# Challenge
Express the lines of the material below as a JSON list of strings, one string per line and no blank lines, starting at the line containing "Click the Fornecedor" and ending at the line containing "Action: [x=367, y=270]".

# Records shown

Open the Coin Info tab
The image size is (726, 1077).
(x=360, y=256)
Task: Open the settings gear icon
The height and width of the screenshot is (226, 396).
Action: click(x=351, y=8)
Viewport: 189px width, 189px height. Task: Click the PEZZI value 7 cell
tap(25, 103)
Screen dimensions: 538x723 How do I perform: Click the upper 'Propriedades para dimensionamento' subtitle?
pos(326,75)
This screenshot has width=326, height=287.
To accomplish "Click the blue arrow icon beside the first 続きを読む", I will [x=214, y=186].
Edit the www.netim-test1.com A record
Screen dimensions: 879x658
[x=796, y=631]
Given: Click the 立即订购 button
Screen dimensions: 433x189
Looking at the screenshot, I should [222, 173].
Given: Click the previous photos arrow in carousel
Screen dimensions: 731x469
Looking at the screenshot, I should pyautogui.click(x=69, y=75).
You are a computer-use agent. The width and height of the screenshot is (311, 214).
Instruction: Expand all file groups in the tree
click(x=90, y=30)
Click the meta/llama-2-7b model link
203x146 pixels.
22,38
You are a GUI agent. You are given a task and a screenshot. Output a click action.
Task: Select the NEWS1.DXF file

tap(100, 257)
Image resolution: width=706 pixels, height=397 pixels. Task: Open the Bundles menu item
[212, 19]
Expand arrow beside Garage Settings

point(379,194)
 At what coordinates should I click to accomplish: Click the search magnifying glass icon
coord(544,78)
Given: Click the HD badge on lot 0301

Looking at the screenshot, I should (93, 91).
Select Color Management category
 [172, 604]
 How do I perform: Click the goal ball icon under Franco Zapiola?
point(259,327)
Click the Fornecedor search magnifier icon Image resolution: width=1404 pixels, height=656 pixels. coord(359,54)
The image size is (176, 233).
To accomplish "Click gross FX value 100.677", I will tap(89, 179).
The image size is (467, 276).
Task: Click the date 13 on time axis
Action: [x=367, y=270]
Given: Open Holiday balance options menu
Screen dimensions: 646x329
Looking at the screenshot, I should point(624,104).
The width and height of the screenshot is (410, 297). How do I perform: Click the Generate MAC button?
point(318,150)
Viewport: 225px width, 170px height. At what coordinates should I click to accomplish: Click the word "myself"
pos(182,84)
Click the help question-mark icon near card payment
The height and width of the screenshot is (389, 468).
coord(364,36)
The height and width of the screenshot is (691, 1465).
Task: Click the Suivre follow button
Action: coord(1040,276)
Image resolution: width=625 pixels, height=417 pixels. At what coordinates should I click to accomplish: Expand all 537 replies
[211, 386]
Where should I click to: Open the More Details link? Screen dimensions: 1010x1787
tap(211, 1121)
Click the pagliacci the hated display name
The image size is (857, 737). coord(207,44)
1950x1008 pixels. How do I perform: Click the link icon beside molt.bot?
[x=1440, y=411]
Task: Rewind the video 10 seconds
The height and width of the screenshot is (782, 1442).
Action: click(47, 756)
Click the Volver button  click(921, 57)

# Completed task
[
  "Click the Fornecedor search magnifier icon Image resolution: width=1404 pixels, height=656 pixels. coord(359,54)",
  "The image size is (176, 233).",
  "To accomplish \"Click gross FX value 100.677\", I will tap(89, 179).",
  "The image size is (467, 276).",
  "Task: Click the date 13 on time axis",
  "Action: [x=367, y=270]"
]